### Activity
The result should be a word-for-word retyping of the entries below, free of pictures.

(Screenshot grounding data)
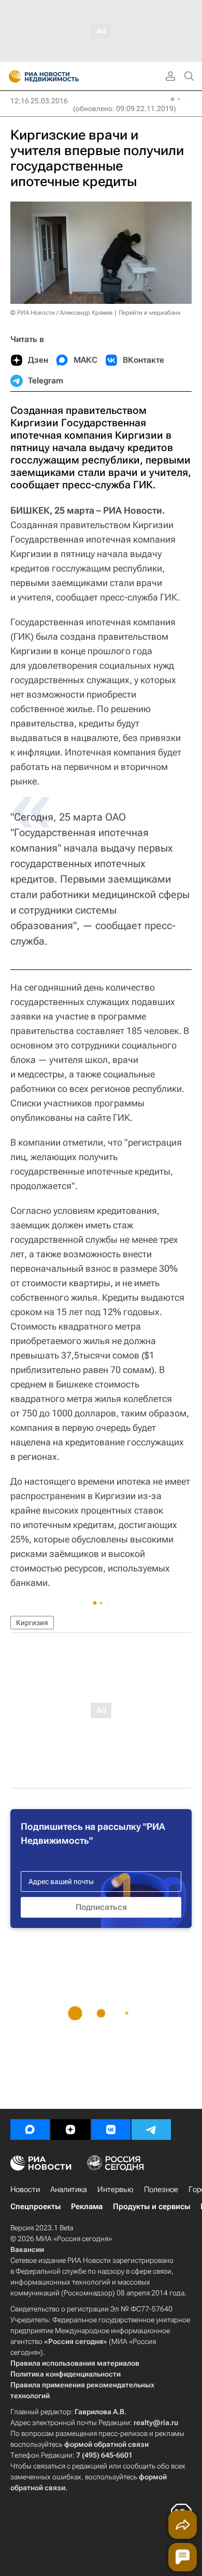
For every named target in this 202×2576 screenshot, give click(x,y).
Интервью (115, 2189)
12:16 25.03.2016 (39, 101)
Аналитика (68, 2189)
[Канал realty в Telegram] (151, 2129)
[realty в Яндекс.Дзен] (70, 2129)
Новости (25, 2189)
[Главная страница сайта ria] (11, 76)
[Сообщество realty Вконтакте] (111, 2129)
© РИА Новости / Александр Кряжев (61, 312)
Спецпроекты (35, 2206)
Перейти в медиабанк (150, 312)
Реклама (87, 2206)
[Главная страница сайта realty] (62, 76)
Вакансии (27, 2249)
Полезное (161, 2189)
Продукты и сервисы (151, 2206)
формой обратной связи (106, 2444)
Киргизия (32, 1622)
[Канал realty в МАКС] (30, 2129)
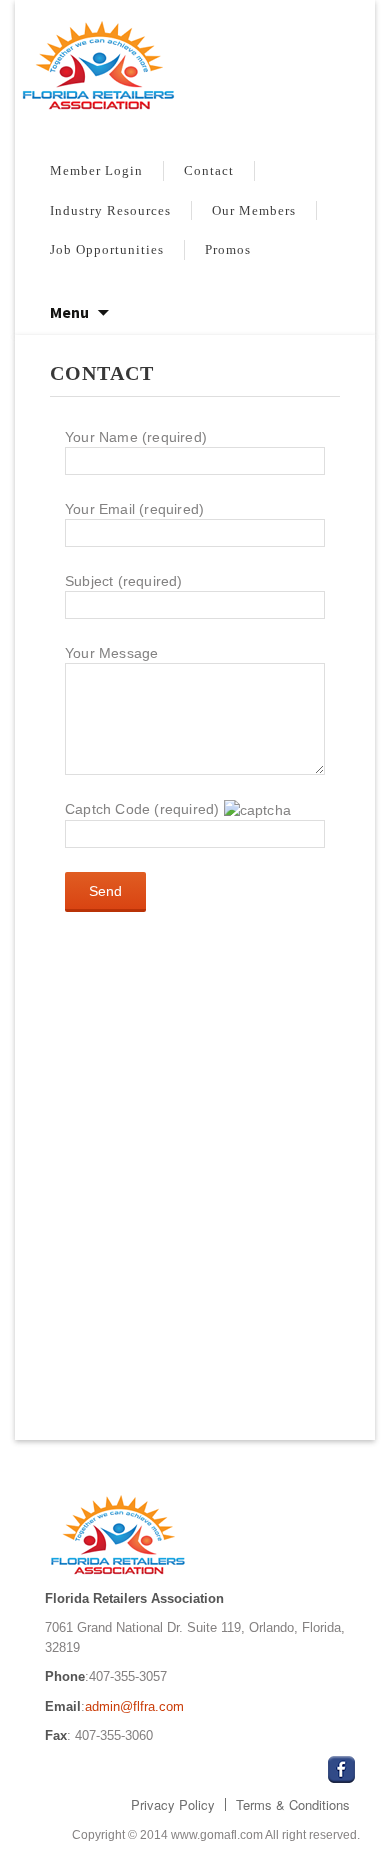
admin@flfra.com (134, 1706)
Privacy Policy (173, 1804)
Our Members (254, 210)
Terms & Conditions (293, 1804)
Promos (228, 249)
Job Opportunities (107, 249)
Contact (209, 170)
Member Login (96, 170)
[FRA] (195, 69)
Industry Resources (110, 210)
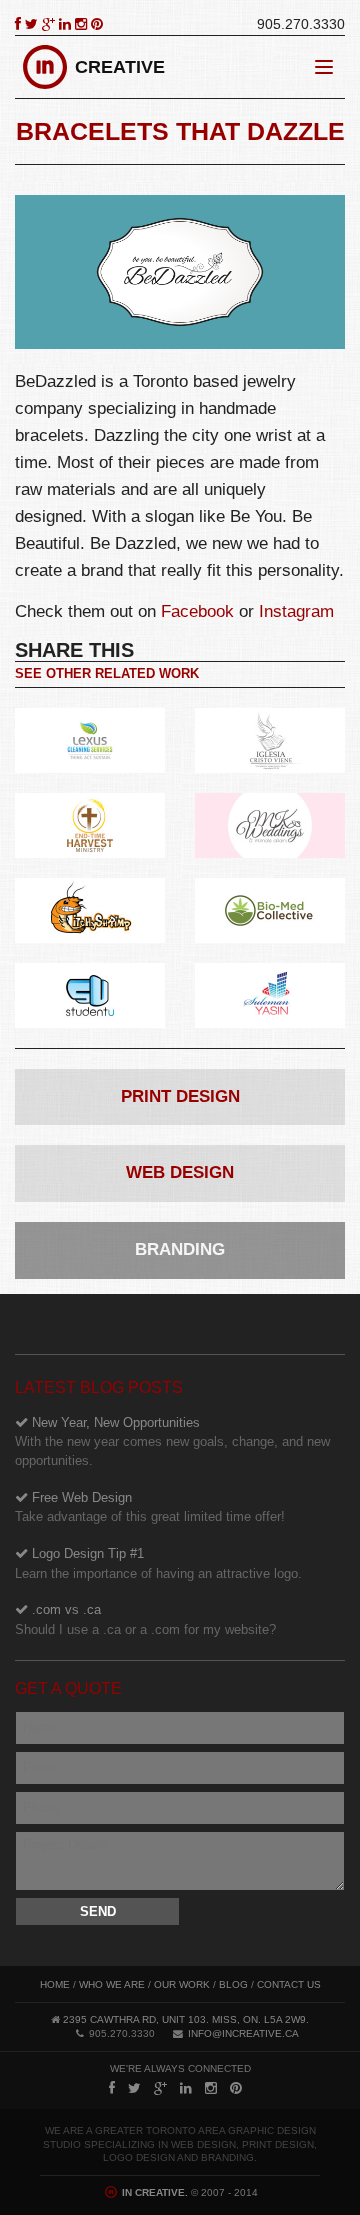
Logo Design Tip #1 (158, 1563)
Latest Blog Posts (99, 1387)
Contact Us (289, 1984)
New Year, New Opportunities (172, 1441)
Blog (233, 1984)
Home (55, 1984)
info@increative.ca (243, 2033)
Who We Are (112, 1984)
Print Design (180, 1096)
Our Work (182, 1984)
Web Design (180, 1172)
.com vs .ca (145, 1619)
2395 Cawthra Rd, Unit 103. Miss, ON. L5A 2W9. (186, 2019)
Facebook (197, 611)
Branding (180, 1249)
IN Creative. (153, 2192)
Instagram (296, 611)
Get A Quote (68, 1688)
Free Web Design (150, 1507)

### Expected answer
For every named target in this 202×2576 screenshot, give click(x,y).
Интервью (115, 2189)
12:16 25.03.2016 (39, 101)
Аналитика (68, 2189)
[Канал realty в Telegram] (151, 2129)
[realty в Яндекс.Дзен] (70, 2129)
Новости (25, 2189)
[Главная страница сайта ria] (11, 76)
[Сообщество realty Вконтакте] (111, 2129)
© РИА Новости / Александр Кряжев (61, 312)
Спецпроекты (35, 2206)
Перейти в медиабанк (150, 312)
Реклама (87, 2206)
[Главная страница сайта realty] (62, 76)
Вакансии (27, 2249)
Полезное (161, 2189)
Продукты и сервисы (151, 2206)
формой обратной связи (106, 2444)
Киргизия (32, 1622)
[Канал realty в МАКС] (30, 2129)
admin@flfra.com (134, 1706)
Privacy Policy (173, 1804)
Our Members (254, 210)
Terms & Conditions (293, 1804)
Promos (228, 249)
Job Opportunities (107, 249)
Contact (209, 170)
Member Login (96, 170)
[FRA] (195, 69)
Industry Resources (110, 210)
Logo Design Tip #1 (158, 1563)
Latest Blog Posts (99, 1387)
Contact Us (289, 1984)
New Year, New Opportunities (172, 1441)
Blog (233, 1984)
Home (55, 1984)
info@increative.ca (243, 2033)
Who We Are (112, 1984)
Print Design (180, 1096)
Our Work (182, 1984)
Web Design (180, 1172)
.com vs .ca (145, 1619)
2395 Cawthra Rd, Unit 103. Miss, ON. L5A 2W9. (186, 2019)
Facebook (197, 611)
Branding (180, 1249)
IN Creative. (153, 2192)
Instagram (296, 611)
Get A Quote (68, 1688)
Free Web Design (150, 1507)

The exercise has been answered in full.